QUOTED TEXT
Read an Excerpt from Air Supplied Here!
Air Supplied doubles as an artbook and edited collection of critical essays on the work of Australian-based artist David Cross. Known for his practice with inflatable structures, his projects often draw audiences into unexpected situations and dialogues. Working across performance/participatory art and object-based environments, Cross has developed a unique body of work that focuses on relationships between pleasure, the grotesque, and phobia. His curious architectural structures, which often resemble children’s funhouses, draw participants into physically and psychologically complex scenarios. While often large in scale, these structures at the same time create a framework around which ideas of intimacy and haptic experience can be negotiated and challenged. Since 2011 Cross has begun to work increasingly in the public sphere, developing works that navigate the relationship between sport, collective decision making, and sensory deprivation. Capturing work since 2005 that was produced in Europe, Eastern Europe, North America, and Australasia, Air Supplied features a survey essay by New Zealand-based Martin Patrick, an interview with the artist, and eleven commissioned essays on each of the artworks. The publication also includes a separate booklet of field notes by the artist, capturing reflections on each of the works.

SHORT TASK 1
Answer these questions from the text about Air Supplied:
(a) What kind of structures is David Cross known for working with?
(b) Since what year has Cross worked increasingly in the public sphere?
(c) How many commissioned essays does Air Supplied include?

DATA EXTRACT

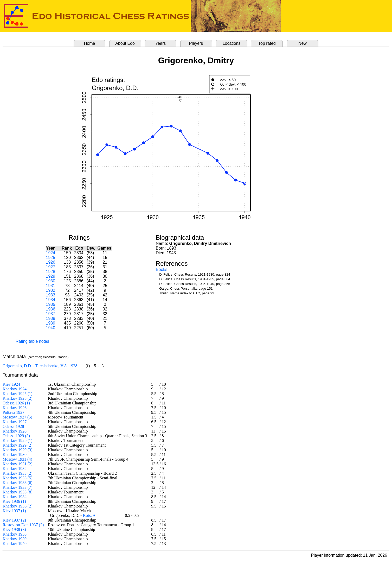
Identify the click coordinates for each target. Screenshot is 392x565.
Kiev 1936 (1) (14, 501)
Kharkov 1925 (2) (17, 398)
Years (160, 43)
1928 (51, 271)
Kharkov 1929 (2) (17, 445)
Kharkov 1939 (15, 539)
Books (162, 269)
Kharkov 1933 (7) (17, 487)
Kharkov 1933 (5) (17, 478)
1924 (51, 253)
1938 (51, 318)
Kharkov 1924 (15, 389)
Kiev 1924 (11, 384)
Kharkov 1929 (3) (17, 450)
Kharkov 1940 (15, 543)
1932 (51, 290)
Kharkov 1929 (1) (17, 440)
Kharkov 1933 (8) (17, 492)
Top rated (267, 43)
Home (89, 43)
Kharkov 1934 (15, 497)
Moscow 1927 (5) (17, 417)
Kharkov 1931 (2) (17, 464)
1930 (51, 281)
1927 (51, 267)
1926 (51, 262)
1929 (51, 276)
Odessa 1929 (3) (16, 436)
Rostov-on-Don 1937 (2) (23, 525)
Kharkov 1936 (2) (17, 506)
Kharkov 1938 (15, 534)
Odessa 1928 (13, 426)
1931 (51, 285)
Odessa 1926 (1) (16, 403)
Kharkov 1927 (15, 422)
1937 (51, 314)
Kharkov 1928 (15, 431)
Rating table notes (32, 341)
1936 (51, 309)
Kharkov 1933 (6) (17, 483)
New (303, 43)
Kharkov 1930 (15, 454)
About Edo (125, 43)
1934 (51, 300)
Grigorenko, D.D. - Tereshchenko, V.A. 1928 (40, 366)
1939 (51, 323)
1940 (51, 328)
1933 (51, 295)
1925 (51, 257)
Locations (232, 43)
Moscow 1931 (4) (17, 459)
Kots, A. (89, 515)
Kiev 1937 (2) (14, 520)
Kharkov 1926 (15, 408)
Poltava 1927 (14, 412)
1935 (51, 304)
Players (196, 43)
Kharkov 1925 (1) (17, 393)
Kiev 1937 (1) (14, 511)
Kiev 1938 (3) (14, 529)
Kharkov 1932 (15, 468)
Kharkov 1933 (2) (17, 473)
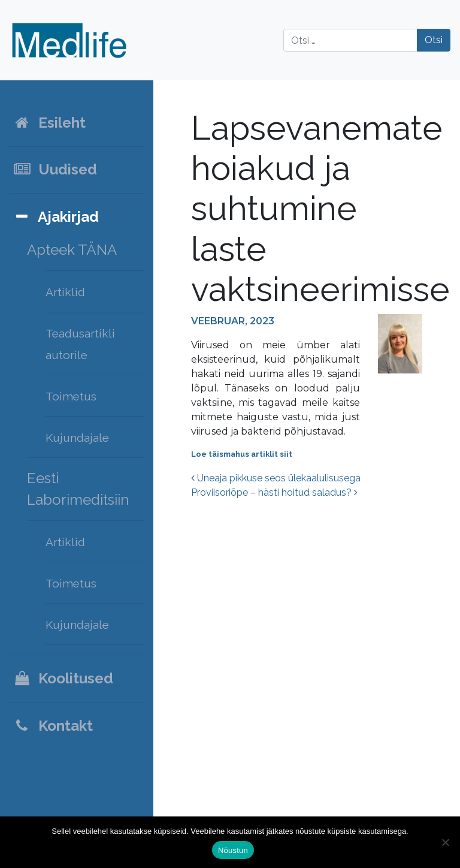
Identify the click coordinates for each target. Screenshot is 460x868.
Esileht (49, 122)
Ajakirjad (56, 216)
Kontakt (53, 725)
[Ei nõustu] (445, 842)
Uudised (55, 169)
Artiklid (65, 292)
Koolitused (63, 678)
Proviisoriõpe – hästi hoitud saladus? (274, 492)
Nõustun (233, 850)
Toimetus (71, 396)
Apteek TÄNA (72, 249)
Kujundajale (77, 438)
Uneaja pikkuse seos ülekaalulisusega (276, 478)
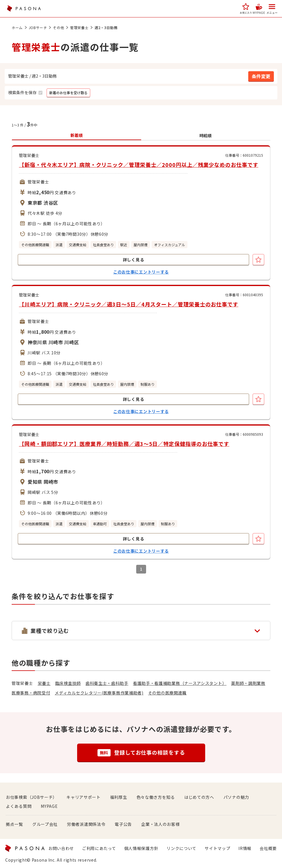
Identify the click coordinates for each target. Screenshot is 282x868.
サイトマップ (217, 848)
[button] (246, 8)
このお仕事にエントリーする (141, 272)
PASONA (24, 8)
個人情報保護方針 (141, 848)
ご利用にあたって (99, 848)
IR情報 (245, 848)
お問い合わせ (61, 848)
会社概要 (268, 848)
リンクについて (181, 848)
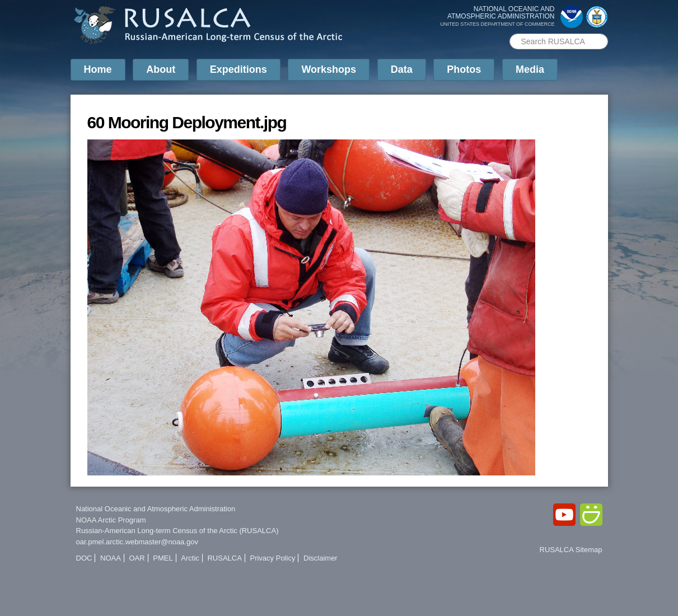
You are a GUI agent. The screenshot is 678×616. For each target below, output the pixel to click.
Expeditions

SHORT TASK 2
Edit the records from the line containing "Kharkov 1930 (15, 454)" down to the line containing "お問い合わせ (61, 848)", changing "Kharkov" to "Kharkiv" and keeping everything else the same; leave the pictures out of your answer.

EXPECTED ANSWER 1
(a) Inflatable structures.
(b) 2011.
(c) Eleven.

EXPECTED ANSWER 2
Kharkiv 1930 (15, 454)
About Edo (125, 43)
1934 (51, 300)
Grigorenko, D.D. - Tereshchenko, V.A. 1928 (40, 366)
1939 (51, 323)
1940 (51, 328)
1933 (51, 295)
1925 (51, 257)
Locations (232, 43)
Moscow 1931 (4) (17, 459)
Kots, A. (89, 515)
Kiev 1937 (2) (14, 520)
Kharkiv 1926 (15, 408)
Poltava 1927 (14, 412)
1935 (51, 304)
Players (196, 43)
Kharkiv 1925 (1) (17, 393)
Kiev 1937 (1) (14, 511)
Kiev 1938 (3) (14, 529)
Kharkiv 1932 (15, 468)
Kharkiv 1933 (2) (17, 473)
Identify the click coordinates for each target. Screenshot is 460x868.
Esileht (49, 122)
Ajakirjad (56, 216)
Kontakt (53, 725)
[Ei nõustu] (445, 842)
Uudised (55, 169)
Artiklid (65, 292)
Koolitused (63, 678)
Proviisoriõpe – hästi hoitud saladus? (274, 492)
Nõustun (233, 850)
Toimetus (71, 396)
Apteek TÄNA (72, 249)
Kujundajale (77, 438)
Uneaja pikkuse seos ülekaalulisusega (276, 478)
Identify the click coordinates for each target. Screenshot is 282x868.
サイトマップ (217, 848)
[button] (246, 8)
このお仕事にエントリーする (141, 272)
PASONA (24, 8)
個人情報保護方針 (141, 848)
ご利用にあたって (99, 848)
IR情報 (245, 848)
お問い合わせ (61, 848)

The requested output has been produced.